#### [Exercise requirements]
The answer should be every line below, repeated exactly, with the images left out.
——————————
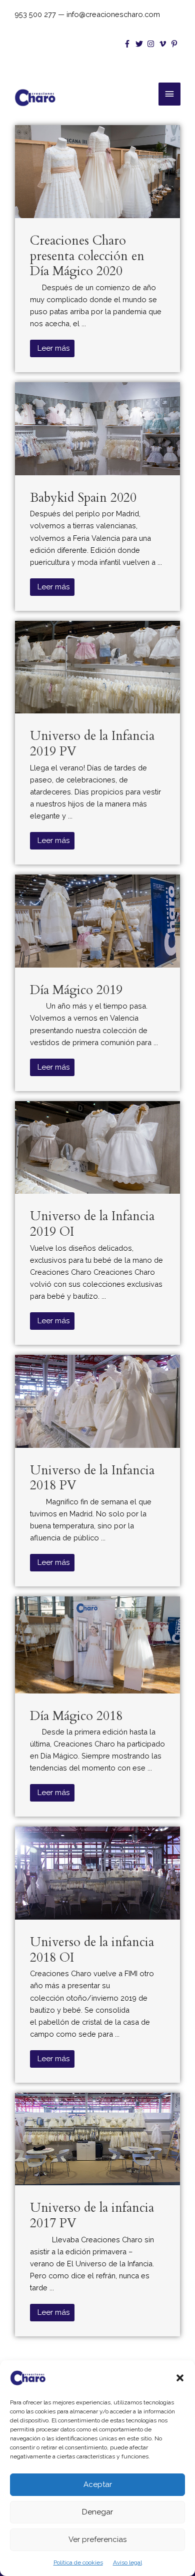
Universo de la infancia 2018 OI (92, 1950)
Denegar (97, 2511)
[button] (180, 2378)
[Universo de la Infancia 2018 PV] (97, 1400)
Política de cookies (78, 2562)
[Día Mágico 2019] (97, 920)
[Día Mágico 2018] (97, 1644)
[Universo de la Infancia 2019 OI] (97, 1146)
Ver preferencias (97, 2539)
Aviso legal (127, 2562)
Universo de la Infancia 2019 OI (92, 1224)
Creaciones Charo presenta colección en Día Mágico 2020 (87, 256)
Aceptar (98, 2484)
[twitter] (141, 44)
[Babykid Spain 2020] (97, 428)
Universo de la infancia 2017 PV (92, 2215)
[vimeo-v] (164, 44)
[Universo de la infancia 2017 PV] (97, 2138)
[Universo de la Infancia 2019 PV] (97, 666)
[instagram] (152, 44)
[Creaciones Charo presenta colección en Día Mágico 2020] (97, 171)
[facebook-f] (129, 44)
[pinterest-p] (175, 44)
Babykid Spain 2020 (83, 497)
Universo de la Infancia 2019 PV (92, 743)
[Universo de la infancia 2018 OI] (97, 1872)
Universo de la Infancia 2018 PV (92, 1478)
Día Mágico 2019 (76, 990)
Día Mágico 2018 (76, 1716)
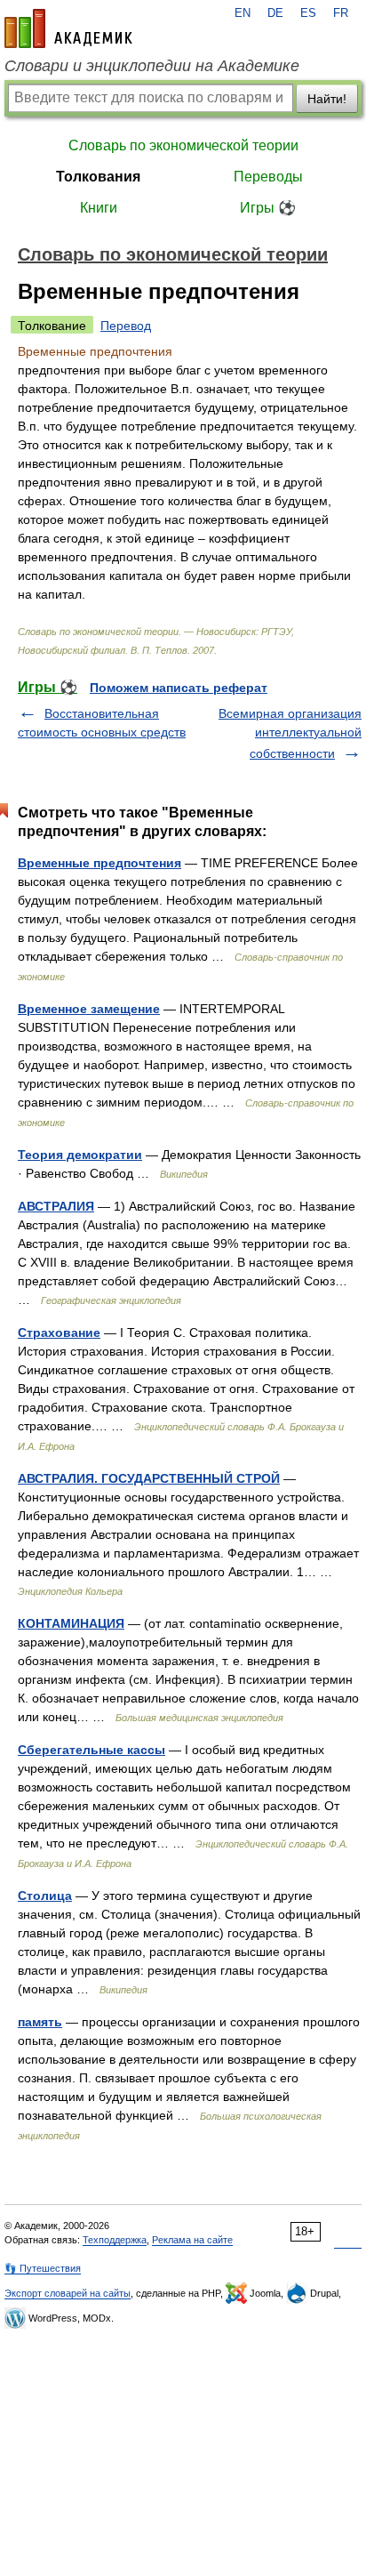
——————————
#### [Response to this exercise]
Universo de la infancia 2018 OI (92, 1950)
Denegar (97, 2511)
[button] (180, 2378)
[Universo de la Infancia 2018 PV] (97, 1400)
Política de cookies (78, 2562)
[Día Mágico 2019] (97, 920)
[Día Mágico 2018] (97, 1644)
[Universo de la Infancia 2019 OI] (97, 1146)
Ver preferencias (97, 2539)
Aviso legal (127, 2562)
Universo de la Infancia 2019 OI (92, 1224)
Creaciones Charo presenta colección en Día Mágico 2020 (87, 256)
Aceptar (98, 2484)
[twitter] (141, 44)
[Babykid Spain 2020] (97, 428)
Universo de la infancia 2017 PV (92, 2215)
[vimeo-v] (164, 44)
[Universo de la infancia 2017 PV] (97, 2138)
[Universo de la Infancia 2019 PV] (97, 666)
[instagram] (152, 44)
[Creaciones Charo presenta colección en Día Mágico 2020] (97, 171)
[facebook-f] (129, 44)
[pinterest-p] (175, 44)
Babykid Spain 2020 (83, 497)
Universo de la Infancia 2019 PV (92, 743)
[Universo de la infancia 2018 OI] (97, 1872)
Universo de la Infancia 2018 PV (92, 1478)
Día Mágico 2019 (76, 990)
Día Mágico 2018 (76, 1716)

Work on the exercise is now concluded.